9. Noelle
— ? —
Noelle
The café Sebastian chose is small and crowded and deliberately unremarkable. The kind of place where no one looks twice at anyone, where conversations disappear into the general hum of espresso machines and background chatter.
Perfect for conspiracy. Terrible for my nerves.
He’s already at a corner table when I arrive, two coffees cooling in front of him. His suit is immaculate as always, his face arranged in that careful neutral expression I’m starting to recognize as his version of anticipation.
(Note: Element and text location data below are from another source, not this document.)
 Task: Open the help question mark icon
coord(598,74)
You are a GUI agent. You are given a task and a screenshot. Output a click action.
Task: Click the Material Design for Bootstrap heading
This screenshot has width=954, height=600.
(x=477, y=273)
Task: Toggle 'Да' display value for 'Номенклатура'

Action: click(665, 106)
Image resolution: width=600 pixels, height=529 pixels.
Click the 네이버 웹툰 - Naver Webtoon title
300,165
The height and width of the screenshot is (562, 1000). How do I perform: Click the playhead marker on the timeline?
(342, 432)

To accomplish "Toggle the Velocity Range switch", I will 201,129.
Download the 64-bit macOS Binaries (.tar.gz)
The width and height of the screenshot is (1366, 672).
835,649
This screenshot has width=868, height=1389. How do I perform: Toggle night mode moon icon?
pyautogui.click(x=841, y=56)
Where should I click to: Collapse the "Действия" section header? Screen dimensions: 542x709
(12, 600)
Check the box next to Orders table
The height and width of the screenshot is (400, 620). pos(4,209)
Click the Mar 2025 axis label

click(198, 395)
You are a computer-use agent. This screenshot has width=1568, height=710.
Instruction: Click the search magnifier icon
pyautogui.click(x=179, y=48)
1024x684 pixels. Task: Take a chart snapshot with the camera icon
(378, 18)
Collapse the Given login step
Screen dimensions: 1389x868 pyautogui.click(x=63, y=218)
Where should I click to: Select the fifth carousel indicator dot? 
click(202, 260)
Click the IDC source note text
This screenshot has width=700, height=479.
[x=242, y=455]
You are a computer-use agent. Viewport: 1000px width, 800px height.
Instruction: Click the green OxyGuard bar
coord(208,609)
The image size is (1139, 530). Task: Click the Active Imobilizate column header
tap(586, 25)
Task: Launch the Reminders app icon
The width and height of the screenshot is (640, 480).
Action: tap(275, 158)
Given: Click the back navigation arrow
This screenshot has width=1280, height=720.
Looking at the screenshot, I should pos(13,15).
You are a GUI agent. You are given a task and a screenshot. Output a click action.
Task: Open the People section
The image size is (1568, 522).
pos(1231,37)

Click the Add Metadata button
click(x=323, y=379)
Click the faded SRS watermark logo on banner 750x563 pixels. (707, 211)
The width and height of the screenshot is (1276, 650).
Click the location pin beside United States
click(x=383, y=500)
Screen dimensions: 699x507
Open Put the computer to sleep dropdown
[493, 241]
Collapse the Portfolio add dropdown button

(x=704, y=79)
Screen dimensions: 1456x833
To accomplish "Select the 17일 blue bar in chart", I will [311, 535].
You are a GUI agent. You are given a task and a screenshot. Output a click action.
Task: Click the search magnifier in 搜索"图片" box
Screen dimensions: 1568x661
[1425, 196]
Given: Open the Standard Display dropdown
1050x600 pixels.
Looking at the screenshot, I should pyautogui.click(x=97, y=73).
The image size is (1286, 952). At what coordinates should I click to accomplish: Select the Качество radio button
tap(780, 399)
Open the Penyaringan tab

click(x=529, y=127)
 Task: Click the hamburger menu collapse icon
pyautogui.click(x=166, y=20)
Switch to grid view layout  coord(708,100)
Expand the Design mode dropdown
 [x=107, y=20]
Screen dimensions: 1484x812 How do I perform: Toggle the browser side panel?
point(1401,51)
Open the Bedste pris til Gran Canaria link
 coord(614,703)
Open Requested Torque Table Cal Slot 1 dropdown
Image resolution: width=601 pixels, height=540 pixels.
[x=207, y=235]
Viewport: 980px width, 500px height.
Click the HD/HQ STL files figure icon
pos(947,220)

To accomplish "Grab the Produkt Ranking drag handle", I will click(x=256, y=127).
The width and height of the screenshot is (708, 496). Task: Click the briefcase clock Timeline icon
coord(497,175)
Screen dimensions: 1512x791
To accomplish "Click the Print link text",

“You’re early,” he says as I slide into the seat across from him.
“So are you.”
“I’m always early. You’re usually late.”
“Maybe I’m turning over a new leaf.”
His eyes narrow slightly, reading me the way he reads everyone. Whatever he sees makes him lean forward, the angles forgotten.
“What happened?”
I look at the coffee instead of at him. “I went back to the apartment. For my things.”
“And?”
The question hangs between us. Simple. Loaded.
“Noelle.”
“They were there. Together.” The words come out flat, matter-of-fact, like I’m describing the weather while my eyes stay fixed on the untouched coffee. “In my bedroom. In my bed. She was wearing his shirt like she owned the place.” A bitter laugh escapes. “Because she does now, I guess.”
Sebastian is quiet for a long moment.
The café buzzes around us, dishes clattering, milk frothing, someone laughing at a table near the window. Normal sounds for normal people living normal lives. Everything I’m not.
“I’m sorry.”
The words catch me off guard. Two syllables that shouldn’t mean anything, that should sound hollow and performative coming from him.
But they don’t.
“Don’t.” My gaze stays fixed on the coffee. “Don’t be sorry. I don’t want your pity.”
“It’s not pity. It’s...” He stops, starts again, and there’s something almost human in the way he struggles to find the words.
“I’ve spent years cleaning up after my brother.
Every mess. Every mistake. Every woman he’s hurt.
I told myself it was for the family. For the company.
That someone had to manage him, and I was the only one capable. ”
He turns his coffee cup in his hands, a nervous gesture that doesn’t match the cold, controlled man I thought I knew.
“But I handed you to him.” His voice is quiet now, stripped of its usual sharp edges.
“I picked you out of a lineup of suitable candidates, and I chose you because you were smart and steady and you wouldn’t cause problems. And then I handed you over like a business asset. Like you were a merger, not a person.”
“You did.”
“I know.” His eyes meet mine, and something in them looks almost like shame.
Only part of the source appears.